• ASSIGNED TASK:
Your output is one number, the count of lines in the listing below that hold the word "dropdown".
-------- DATASET
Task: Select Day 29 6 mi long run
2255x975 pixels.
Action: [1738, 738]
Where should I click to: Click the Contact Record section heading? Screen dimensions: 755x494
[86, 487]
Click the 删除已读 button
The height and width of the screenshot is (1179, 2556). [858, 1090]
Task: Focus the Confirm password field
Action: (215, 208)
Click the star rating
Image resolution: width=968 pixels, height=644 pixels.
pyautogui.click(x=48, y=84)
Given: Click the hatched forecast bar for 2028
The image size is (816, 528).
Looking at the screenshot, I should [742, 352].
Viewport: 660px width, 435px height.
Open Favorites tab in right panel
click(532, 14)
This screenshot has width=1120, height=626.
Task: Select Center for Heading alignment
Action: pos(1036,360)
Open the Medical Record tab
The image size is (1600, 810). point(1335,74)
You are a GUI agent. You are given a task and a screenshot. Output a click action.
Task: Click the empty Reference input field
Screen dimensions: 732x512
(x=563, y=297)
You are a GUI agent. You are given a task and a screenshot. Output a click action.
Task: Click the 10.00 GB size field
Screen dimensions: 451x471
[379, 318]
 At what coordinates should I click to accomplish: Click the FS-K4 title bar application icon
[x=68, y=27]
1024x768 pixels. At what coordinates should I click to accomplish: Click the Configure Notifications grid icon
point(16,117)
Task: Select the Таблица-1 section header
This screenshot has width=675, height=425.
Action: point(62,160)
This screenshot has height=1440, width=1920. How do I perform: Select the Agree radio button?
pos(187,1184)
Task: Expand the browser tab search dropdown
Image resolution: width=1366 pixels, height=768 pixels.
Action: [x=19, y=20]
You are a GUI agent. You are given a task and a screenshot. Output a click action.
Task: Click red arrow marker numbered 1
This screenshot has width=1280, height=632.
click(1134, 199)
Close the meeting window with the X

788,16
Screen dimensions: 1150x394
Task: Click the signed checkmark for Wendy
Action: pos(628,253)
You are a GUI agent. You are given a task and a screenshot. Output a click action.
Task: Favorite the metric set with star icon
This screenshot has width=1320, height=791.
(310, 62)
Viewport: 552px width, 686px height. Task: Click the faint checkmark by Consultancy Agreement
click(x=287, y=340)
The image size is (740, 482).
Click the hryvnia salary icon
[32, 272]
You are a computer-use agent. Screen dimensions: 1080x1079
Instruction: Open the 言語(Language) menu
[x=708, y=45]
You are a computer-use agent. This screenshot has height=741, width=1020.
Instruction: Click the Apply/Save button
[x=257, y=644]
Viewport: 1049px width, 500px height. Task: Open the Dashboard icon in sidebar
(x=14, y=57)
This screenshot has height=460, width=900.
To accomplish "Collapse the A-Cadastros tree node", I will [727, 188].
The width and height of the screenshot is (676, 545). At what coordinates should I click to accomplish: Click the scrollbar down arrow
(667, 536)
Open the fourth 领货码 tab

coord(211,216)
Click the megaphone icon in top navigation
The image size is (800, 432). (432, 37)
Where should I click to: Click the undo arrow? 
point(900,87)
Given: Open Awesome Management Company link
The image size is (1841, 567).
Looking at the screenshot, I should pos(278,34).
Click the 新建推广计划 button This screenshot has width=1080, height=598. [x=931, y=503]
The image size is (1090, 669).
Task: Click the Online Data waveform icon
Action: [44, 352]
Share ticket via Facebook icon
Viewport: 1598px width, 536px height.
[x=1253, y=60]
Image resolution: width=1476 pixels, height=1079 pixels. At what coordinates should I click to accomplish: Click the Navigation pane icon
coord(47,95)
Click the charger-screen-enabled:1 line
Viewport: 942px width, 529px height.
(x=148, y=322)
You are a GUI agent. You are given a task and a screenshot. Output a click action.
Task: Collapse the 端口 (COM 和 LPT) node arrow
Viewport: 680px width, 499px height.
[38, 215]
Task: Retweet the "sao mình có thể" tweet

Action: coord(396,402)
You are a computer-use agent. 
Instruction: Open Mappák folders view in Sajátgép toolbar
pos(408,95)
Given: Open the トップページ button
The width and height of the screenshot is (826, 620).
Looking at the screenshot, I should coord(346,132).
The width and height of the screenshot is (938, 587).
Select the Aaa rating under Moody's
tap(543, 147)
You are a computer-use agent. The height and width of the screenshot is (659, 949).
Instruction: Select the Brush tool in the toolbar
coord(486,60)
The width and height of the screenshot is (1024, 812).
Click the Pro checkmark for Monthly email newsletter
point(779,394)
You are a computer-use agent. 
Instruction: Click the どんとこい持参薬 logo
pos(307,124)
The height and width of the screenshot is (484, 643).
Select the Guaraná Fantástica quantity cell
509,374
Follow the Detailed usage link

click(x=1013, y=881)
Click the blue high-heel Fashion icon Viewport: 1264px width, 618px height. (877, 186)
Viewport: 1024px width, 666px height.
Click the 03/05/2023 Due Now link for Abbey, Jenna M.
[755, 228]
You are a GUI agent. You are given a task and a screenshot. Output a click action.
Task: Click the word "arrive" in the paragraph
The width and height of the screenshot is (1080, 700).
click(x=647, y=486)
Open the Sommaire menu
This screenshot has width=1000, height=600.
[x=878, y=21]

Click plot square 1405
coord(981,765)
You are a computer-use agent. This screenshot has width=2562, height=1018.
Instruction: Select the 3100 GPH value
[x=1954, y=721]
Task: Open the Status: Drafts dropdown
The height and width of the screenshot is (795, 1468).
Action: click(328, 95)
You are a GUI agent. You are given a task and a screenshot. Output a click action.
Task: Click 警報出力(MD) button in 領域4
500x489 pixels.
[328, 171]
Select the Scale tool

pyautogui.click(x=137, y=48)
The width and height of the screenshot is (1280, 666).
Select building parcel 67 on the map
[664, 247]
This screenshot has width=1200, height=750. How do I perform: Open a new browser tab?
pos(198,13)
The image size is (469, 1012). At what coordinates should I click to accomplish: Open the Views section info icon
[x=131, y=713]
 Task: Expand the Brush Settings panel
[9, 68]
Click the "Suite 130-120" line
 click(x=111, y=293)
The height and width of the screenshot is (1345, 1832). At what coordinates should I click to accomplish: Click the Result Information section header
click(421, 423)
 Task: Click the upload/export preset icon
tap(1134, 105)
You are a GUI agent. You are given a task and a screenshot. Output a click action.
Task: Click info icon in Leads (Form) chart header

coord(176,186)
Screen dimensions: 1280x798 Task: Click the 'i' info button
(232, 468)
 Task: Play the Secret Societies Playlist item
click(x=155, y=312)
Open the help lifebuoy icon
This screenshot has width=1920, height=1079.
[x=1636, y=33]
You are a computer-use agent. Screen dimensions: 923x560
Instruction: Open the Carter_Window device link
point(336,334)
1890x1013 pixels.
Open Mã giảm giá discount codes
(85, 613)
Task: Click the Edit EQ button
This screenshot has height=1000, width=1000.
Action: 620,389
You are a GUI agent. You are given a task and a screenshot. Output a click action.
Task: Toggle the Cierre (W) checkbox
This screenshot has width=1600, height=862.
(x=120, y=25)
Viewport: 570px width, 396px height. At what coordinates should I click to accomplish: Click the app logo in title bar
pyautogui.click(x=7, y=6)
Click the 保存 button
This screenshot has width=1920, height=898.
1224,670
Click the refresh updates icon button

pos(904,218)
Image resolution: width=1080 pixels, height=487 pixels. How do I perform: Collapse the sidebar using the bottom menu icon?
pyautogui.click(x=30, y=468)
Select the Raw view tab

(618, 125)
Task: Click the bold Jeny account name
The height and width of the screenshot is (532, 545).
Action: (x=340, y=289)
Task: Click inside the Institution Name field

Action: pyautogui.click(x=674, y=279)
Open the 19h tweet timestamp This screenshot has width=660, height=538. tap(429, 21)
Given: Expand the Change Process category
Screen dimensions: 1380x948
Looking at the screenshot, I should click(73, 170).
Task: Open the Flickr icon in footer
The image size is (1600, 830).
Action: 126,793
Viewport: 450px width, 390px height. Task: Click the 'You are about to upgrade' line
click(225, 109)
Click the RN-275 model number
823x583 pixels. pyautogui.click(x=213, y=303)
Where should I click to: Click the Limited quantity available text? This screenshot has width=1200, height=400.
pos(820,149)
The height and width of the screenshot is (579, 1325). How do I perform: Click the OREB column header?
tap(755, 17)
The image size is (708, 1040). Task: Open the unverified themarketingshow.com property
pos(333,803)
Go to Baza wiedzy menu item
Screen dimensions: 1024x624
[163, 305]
----------------
• RESULT BELOW:
2